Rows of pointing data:
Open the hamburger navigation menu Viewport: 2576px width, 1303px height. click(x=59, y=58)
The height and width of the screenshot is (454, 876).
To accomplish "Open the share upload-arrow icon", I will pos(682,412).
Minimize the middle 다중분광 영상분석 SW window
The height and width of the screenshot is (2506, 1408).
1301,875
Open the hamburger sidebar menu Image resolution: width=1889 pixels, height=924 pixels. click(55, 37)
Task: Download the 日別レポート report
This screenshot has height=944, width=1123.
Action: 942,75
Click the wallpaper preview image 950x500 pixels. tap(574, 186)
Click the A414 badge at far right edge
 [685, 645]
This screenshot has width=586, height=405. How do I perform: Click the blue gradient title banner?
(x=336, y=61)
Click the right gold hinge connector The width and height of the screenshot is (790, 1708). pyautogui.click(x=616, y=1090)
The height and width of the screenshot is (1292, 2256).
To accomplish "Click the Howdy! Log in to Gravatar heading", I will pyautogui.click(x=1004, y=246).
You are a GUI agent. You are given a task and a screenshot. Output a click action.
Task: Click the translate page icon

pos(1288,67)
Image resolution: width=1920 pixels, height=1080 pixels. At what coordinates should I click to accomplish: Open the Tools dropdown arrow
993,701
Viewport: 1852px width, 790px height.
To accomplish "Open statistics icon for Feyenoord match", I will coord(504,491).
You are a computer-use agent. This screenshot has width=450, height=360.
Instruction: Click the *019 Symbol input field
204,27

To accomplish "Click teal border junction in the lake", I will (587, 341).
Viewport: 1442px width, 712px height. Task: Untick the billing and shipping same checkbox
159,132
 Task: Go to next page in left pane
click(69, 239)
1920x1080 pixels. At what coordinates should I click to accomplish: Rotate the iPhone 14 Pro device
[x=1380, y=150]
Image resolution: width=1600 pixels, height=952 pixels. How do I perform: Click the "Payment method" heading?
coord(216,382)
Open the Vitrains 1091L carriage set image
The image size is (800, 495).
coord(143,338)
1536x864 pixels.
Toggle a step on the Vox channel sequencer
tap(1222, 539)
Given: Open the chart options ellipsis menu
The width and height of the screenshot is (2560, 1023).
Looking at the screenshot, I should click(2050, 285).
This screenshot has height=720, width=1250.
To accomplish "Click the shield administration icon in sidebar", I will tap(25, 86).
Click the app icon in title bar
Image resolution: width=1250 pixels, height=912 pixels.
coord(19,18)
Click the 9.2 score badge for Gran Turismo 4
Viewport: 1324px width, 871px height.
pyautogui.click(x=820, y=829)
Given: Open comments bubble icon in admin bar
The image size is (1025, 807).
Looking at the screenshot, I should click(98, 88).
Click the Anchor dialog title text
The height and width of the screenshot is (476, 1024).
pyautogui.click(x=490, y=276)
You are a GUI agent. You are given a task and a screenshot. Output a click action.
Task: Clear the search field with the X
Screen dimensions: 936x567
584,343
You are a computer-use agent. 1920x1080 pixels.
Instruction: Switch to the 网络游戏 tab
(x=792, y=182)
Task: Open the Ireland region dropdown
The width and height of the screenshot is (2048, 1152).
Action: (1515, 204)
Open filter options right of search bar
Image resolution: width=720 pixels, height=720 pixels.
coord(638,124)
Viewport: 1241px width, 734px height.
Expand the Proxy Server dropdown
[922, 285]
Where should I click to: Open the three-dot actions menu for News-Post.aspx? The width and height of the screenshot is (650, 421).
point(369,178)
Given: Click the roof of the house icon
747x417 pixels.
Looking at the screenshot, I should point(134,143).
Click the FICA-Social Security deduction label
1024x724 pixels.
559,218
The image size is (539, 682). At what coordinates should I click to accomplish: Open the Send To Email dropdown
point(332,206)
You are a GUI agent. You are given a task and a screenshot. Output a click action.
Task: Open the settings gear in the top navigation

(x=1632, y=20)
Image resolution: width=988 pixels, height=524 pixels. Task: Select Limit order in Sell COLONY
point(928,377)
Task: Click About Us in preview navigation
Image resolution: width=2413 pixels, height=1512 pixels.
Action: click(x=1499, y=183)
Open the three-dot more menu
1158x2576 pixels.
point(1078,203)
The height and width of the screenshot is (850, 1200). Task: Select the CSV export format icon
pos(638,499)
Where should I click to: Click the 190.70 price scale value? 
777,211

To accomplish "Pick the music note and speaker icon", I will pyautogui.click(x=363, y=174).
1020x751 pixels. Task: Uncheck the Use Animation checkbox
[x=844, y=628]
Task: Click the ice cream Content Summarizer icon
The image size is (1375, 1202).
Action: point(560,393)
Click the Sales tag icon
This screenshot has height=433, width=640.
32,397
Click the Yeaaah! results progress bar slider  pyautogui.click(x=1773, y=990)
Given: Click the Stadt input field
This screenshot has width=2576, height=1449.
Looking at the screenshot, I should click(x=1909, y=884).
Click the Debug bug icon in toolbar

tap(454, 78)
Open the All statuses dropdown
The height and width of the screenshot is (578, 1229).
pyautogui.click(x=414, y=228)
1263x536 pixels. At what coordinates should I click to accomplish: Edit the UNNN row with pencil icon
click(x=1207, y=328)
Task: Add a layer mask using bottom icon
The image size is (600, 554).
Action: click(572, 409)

* **EXERCISE BRIEF**: Please copy everything from the first line down to the line containing "(x=336, y=61)", leaving all text as it is except the answer coordinates. Rescale each answer coordinate by multiplying it by 0.35 and rounding to a whole number, with halves rounded up.

* **RESULT**:
Open the hamburger navigation menu Viewport: 2576px width, 1303px height. click(x=21, y=20)
The height and width of the screenshot is (454, 876).
To accomplish "Open the share upload-arrow icon", I will pos(239,144).
Minimize the middle 다중분광 영상분석 SW window
The height and width of the screenshot is (2506, 1408).
455,306
Open the hamburger sidebar menu Image resolution: width=1889 pixels, height=924 pixels. click(19, 13)
Task: Download the 日別レポート report
This screenshot has height=944, width=1123.
Action: 330,26
Click the wallpaper preview image 950x500 pixels. tap(201, 65)
Click the A414 badge at far right edge
 [240, 226]
This screenshot has width=586, height=405. How do I perform: Click the blue gradient title banner?
(x=118, y=21)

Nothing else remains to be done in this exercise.